Sep 4, 2003, 12:57 AM

Post #1 of 4 (1646 views)
My puppy is aggressive Can't Post

I have a 10 week old rotti/german shepard pup, who we got from the pound. The first week was great but then he started biting us very agressively, causing us to bleed. We tried hold his mouth closed but not hurting him of course, laying on his back until he was submissive and yelling ouch, but nothing works. As soon as we let him go he lunges at us again. He has also started growling at other dogs and children and snapped at me when I was holding him. Is this normal? Can anyone help please?


Sep 4, 2003, 1:34 AM

Post #2 of 4 (1635 views)
Re: [dieselthepup] My puppy is aggressive [In reply to] Can't Post

Hello ... Smile ...

Need to know a little more:

(a) Where are your from? USA, UK ... from your use of the expression "pound" can we take it that you are not from Malaysia?

(b) Are you an adult?

(c) What do you mean the first week was great? ... How was the puppy behaving during the 1st week? ...

(d) Who do you mean by "us"? Do you have children? If so, how old are the children and how do they relate to the pup?

(e) Who has the pup bitten so far? What were the circumstances that led to the biting?

(f) Where do the "... other dogs and children" come from?

You ask whether it is normal? ... Unsure ... NO, it is not normal for a 10week pup to be aggressive.

The key is to try and find out WHY? ... Maybe you can start by doing the following:

(1) Answer the queries above - that will provide some background and may hopefully lead to some possible solutions.

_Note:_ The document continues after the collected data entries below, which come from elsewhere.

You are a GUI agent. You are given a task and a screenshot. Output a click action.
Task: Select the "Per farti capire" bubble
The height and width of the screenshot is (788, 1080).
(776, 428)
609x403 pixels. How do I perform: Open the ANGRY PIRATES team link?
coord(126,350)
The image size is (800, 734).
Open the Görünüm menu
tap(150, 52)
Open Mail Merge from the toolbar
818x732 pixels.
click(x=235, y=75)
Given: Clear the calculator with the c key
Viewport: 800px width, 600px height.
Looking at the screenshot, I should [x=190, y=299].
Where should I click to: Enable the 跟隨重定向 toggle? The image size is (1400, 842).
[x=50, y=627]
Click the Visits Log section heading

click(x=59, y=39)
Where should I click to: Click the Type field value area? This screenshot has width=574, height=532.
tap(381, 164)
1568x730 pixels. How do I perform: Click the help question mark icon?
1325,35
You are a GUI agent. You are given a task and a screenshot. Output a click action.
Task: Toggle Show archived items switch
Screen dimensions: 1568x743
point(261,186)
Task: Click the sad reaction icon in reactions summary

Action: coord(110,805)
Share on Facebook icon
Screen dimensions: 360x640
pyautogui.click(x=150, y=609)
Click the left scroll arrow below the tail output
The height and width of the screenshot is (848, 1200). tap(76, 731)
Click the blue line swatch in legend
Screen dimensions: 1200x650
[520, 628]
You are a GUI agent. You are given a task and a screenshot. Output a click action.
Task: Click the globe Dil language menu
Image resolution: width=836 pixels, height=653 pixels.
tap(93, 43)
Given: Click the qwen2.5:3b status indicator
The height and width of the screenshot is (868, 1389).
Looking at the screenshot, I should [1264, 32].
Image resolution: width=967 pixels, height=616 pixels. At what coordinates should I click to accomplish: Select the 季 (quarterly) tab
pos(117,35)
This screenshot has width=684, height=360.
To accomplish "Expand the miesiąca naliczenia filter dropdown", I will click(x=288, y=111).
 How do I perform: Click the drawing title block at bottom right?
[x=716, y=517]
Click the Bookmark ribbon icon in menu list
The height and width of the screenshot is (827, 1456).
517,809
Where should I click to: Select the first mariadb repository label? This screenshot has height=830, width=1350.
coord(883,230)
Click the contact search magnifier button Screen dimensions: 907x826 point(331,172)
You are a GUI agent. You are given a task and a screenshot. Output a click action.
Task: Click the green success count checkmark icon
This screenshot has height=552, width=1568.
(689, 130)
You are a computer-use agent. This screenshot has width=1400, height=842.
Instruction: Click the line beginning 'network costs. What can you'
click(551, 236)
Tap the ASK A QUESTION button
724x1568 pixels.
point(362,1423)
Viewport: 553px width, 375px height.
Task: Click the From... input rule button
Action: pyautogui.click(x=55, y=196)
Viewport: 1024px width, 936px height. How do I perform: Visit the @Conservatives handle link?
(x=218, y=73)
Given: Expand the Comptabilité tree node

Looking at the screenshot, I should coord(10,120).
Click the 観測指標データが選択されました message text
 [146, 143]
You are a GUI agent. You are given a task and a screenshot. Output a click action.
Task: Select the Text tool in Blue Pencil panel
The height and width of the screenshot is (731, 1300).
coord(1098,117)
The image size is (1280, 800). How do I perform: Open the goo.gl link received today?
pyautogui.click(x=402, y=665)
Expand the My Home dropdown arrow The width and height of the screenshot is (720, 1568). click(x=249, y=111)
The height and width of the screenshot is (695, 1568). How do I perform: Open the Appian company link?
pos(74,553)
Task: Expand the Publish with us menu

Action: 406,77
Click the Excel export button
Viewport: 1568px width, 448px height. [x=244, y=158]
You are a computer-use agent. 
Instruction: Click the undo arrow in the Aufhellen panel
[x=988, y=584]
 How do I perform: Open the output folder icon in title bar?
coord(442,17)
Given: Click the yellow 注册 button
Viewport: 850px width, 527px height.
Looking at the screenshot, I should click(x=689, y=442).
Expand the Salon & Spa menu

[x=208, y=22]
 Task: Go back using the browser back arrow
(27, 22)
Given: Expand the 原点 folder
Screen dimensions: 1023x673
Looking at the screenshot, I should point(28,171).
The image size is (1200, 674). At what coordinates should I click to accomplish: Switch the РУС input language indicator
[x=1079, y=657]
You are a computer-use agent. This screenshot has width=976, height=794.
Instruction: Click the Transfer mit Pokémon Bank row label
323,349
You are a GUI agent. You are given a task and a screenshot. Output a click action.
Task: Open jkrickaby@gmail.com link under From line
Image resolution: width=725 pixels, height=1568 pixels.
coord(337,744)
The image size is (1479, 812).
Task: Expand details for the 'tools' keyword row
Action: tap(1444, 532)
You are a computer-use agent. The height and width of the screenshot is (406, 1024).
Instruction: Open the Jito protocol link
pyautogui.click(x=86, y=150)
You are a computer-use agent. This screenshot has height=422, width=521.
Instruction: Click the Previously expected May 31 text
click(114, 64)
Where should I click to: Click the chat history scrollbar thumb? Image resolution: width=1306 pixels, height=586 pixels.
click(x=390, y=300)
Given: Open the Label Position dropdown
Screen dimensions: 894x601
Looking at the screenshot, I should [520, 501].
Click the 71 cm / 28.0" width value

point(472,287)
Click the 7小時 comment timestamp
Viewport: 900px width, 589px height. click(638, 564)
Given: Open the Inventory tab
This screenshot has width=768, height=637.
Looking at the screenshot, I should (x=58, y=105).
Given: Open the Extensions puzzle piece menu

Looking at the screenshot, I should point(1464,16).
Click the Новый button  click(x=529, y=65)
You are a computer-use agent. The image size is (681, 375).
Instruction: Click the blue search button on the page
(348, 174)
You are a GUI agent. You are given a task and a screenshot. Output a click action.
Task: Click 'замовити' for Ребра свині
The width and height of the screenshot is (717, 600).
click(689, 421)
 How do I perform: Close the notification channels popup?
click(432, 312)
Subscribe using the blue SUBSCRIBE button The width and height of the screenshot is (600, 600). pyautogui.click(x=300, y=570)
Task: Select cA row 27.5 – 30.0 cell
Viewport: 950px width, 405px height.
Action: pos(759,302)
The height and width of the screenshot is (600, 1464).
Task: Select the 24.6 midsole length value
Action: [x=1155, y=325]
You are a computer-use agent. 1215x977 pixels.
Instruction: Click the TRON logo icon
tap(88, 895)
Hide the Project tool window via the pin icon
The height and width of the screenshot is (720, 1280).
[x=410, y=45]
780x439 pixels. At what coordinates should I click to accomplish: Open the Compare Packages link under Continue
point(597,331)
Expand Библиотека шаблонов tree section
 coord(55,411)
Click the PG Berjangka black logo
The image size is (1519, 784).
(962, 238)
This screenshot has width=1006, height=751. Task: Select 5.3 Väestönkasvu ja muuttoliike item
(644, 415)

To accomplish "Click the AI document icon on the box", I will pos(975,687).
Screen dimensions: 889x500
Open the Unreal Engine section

(2) Go back to the 'pound' and check the circumstances under which the pup was brought to the pound. Get as much history as possible. Ask whether the pup has misbehaved before.

There is concern because your posting seems indicates a possibility that the aggression may have been triggered AFTER the pup was brought into your home. That possibility cannot be discounted at the moment.

In the meantime ... please be careful ... forceable handling of the pup without identifying why the pup is behaving aggressively can or may be counter-productive ... A 10week old pup (even a Rottie/German mix) is still a very young dog ... and can be handled safely by an adult without need for undue force.

However if you feel that the situation is an emergency (and you are best placed to know) then please seek advice/assistance/help from experienced dog owners, breeders or trainers where you are ... am sure the people at the pound can help ... Speed and prompt response can make a difference.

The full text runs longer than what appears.